WHAT YOU HAVE TO DO.
Go through the listing beneath and show each line containing the string "label".

RECORDS FOR THIS EXERCISE.
--- START ---
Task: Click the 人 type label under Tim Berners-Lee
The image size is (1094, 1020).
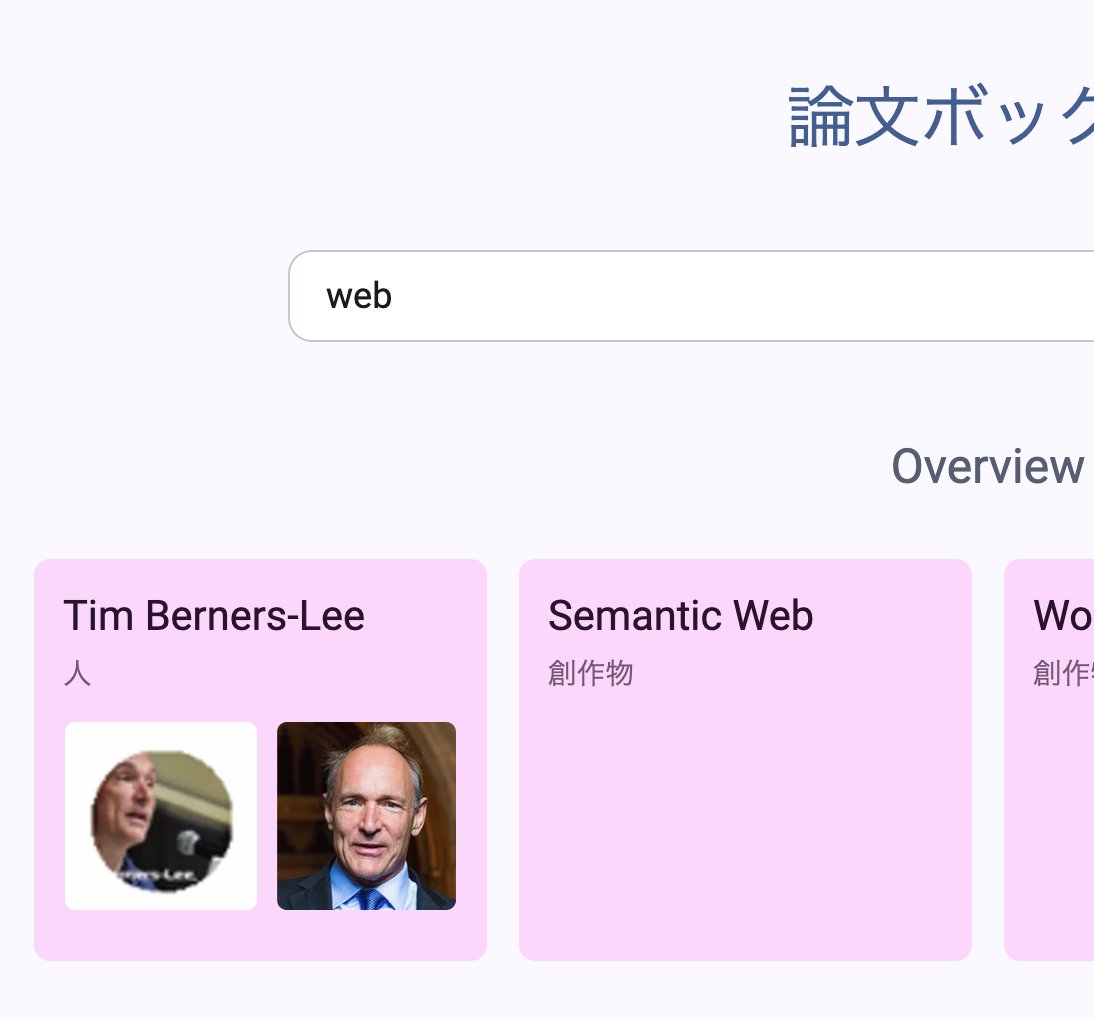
--- END ---
--- START ---
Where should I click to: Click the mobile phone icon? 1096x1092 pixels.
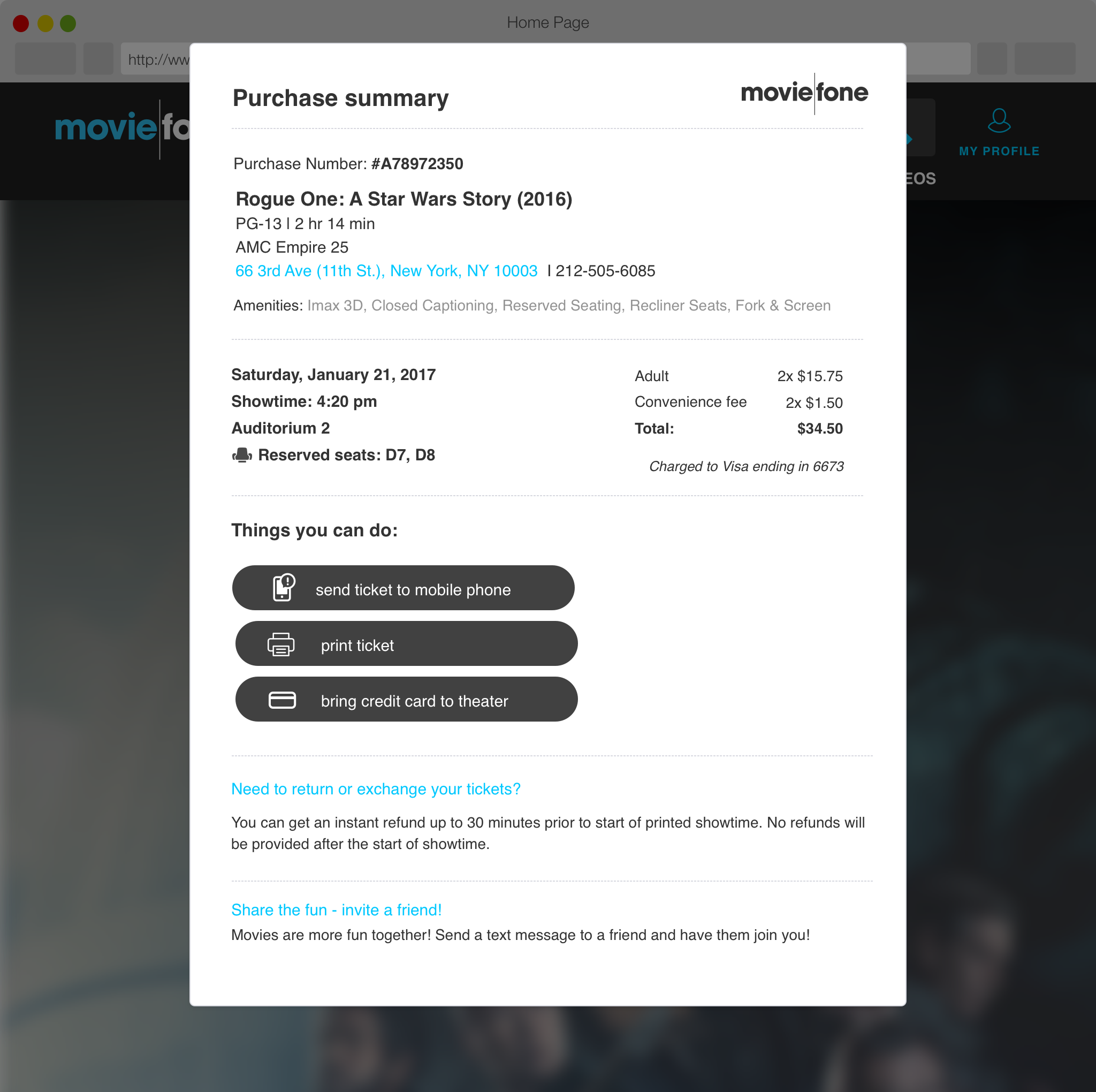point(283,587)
--- END ---
--- START ---
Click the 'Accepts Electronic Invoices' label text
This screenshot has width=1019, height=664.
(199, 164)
--- END ---
ANSWER FOR THE TASK.
Task: Click the 人 type label under Tim Berners-Lee
Click the 'Accepts Electronic Invoices' label text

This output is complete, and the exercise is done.